Scheduling

The scheduler is responsible for determining the order in which tasks are executed (“task” can have different meanings and can be used interchangeably with “thread” in these notes). A simplified view of task states is:

Actually the reality in Linux is much more complex and there are a lot of possible things that can happen to the process like errors, special states etc.

When studying the scheduling of processes we have a couple of metrics to consider:

a_i: Arrival time, which is when a task becomes ready for scheduling.
s_i: Start time, which indicates when a task begins execution.
R_i: Response time, which is the time from arrival to first quantum slice ends.
W_i: Wait time, which is the total time spent waiting in the queue by a task.
f_i: Finishing time, which denotes when a task completes its execution.
C_i: Computation time or burst time, which represents the duration required for the processor to execute the task without any interruptions.
Z_i: Turnaround time, which is the overall time taken from when a task becomes ready until it completes its execution. It is given by the equation Z_i = f_i - a_i. Note that Z_i is not necessarily equal to W_i + C_i because interruptions could occur.

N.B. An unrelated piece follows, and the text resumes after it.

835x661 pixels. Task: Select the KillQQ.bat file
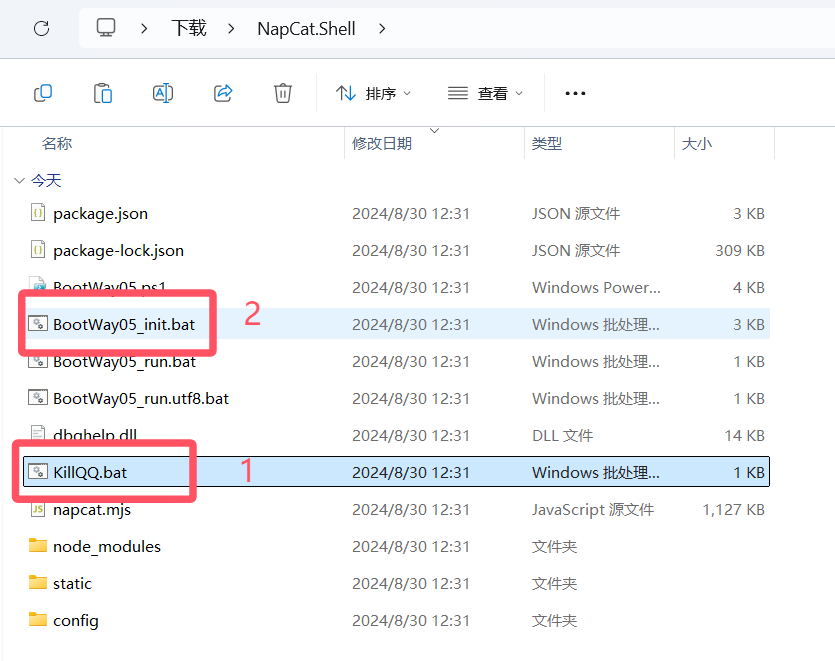(x=90, y=472)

Based on the nature of the operations performed by a task, we categorize processes as either CPU-bound or I/O bound:

CPU-bound processes primarily spend their time executing computations. In this case, Z_i is approximately equal to W_i + C_i.
I/O bound processes spend most of their time waiting for I/O operations. Here, Z_i is significantly higher than W_i + C_i.

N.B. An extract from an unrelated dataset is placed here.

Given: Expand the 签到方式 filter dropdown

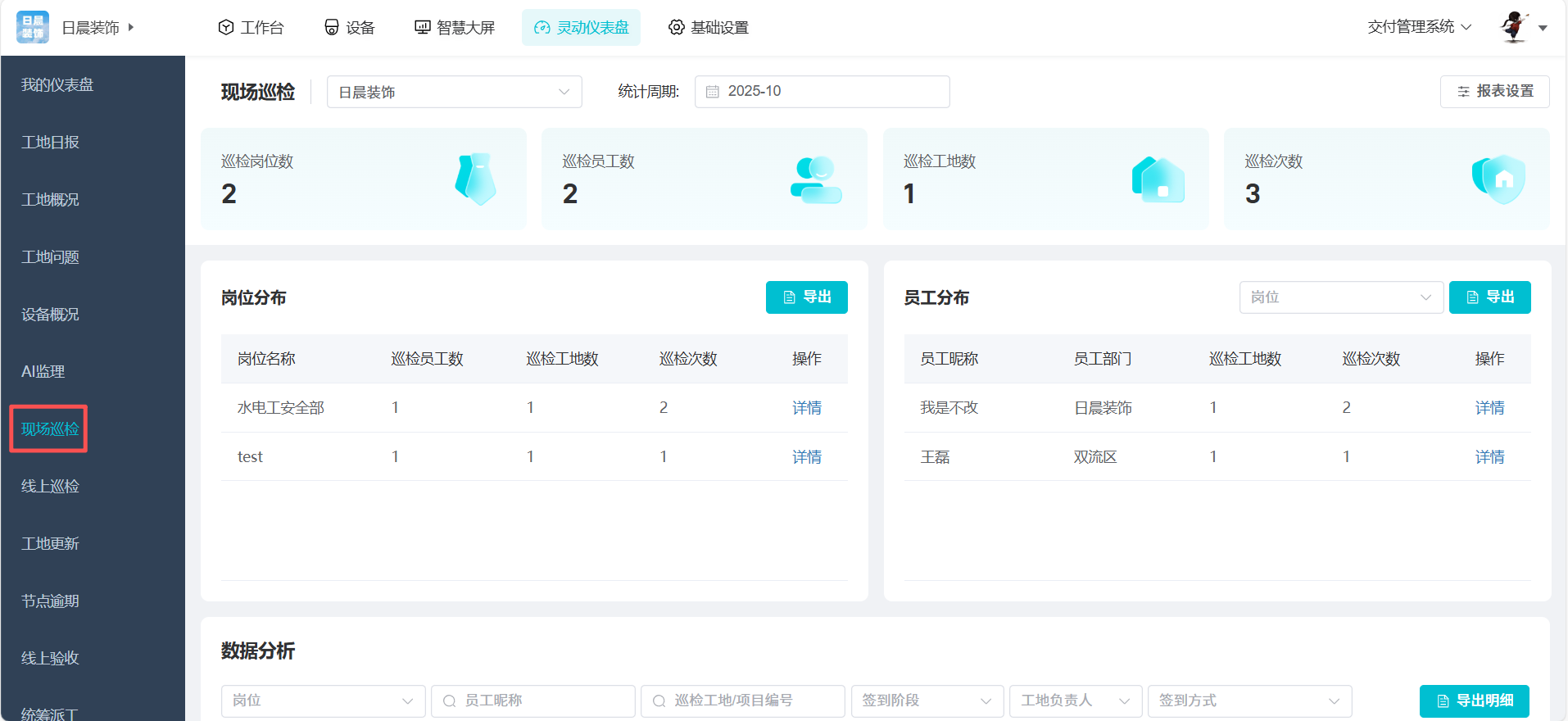Looking at the screenshot, I should pyautogui.click(x=1249, y=701).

Scheduling in an OS is a critical task involving the decision of which process to run next. The scheduling policy should aim to balance several factors:

Fairness:
- Ensure the scheduling is fair and that no process is starving.
Throughput:
- Aim for maximum process completion rate.
Efficiency:
- Minimize the resources used by the scheduler itself.
- Optimize CPU usage reducing context switching overhead.
Priority:
- Reflect the relative importance or urgency of processes.
Deadlines:
- Meet time constraints for time-sensitive operations like real-time tasks like multimedia playback or similar.

Note that OS scheduling strategies are balancing conflicting goals like deadlines and fairness. For this reason we must make a distinction domain-Specific Scheduling:

General-Purpose OSes GPOS: Balance throughput, fairness, user response; utilize time-sharing, dynamic priorities.
Real-Time Operating Systems RTOS: Prioritize deadlines, predictability; apply RMS, EDF algorithms.

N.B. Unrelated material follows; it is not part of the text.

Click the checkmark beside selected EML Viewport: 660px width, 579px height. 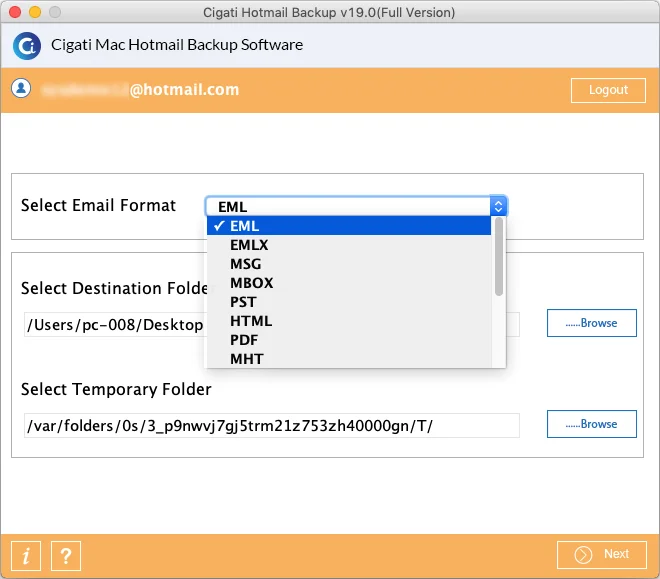(219, 226)
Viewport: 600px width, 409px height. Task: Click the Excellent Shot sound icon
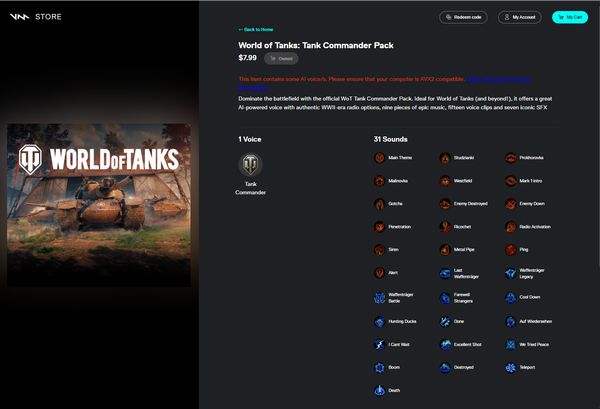[445, 345]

Additionally, user and kernel mode processes may have different priorities. But also I/O-Bound and CPU-Bound processes need a distinction for resource efficiency. Multicore/Multiprocessor environments add scheduling complexities and adaptive Scheduling adjusts priorities and nakes decisions based on system load and process activity.

Scheduling algorithms

The algorithm used by the scheduler to determine the order is called the scheduling policy. Computing an optimal schedule and resource allocation is an NP-complete problem. To increase the complexity we have to keep in mind that these objectives often conflict with each other:

maximize processor utilization
maximize throughput: number of tasks completing per time unit
minimize waiting time: time spent ready in the wait queue
ensure fairness
minimize scheduling overhead
minimize turnaround time
and many more: energy, power, temps, …

Also there is the problem of starvation. Schedulers can be categorized into different types based on their characteristics.

Preemptive vs Non-preemptive:
- Preemptive is the ability to interrupt tasks and allocate the CPU to another task ensuring responsiveness.
- Non-preemptive schedulers minimizes overhead but can impact responsiveness.
Static vs Dynamic:
- Static schedulers make decisions based on fixed parameters and are not be realistic in general-purpose systems.
- Dynamic schedulers make decisions based on runtime parameters.
Offline vs Online:
- Offline schedulers are executed once before task activation, and the resulting inflexible schedule remains unchanged.
- Online schedulers are executed during task execution at runtime, allowing for the addition of new tasks.
Optimal vs Heuristic:
- Optimal schedulers typically come with higher overhead and complexity.
- Heuristic schedulers are not optimal but are usually more efficient in terms of overhead.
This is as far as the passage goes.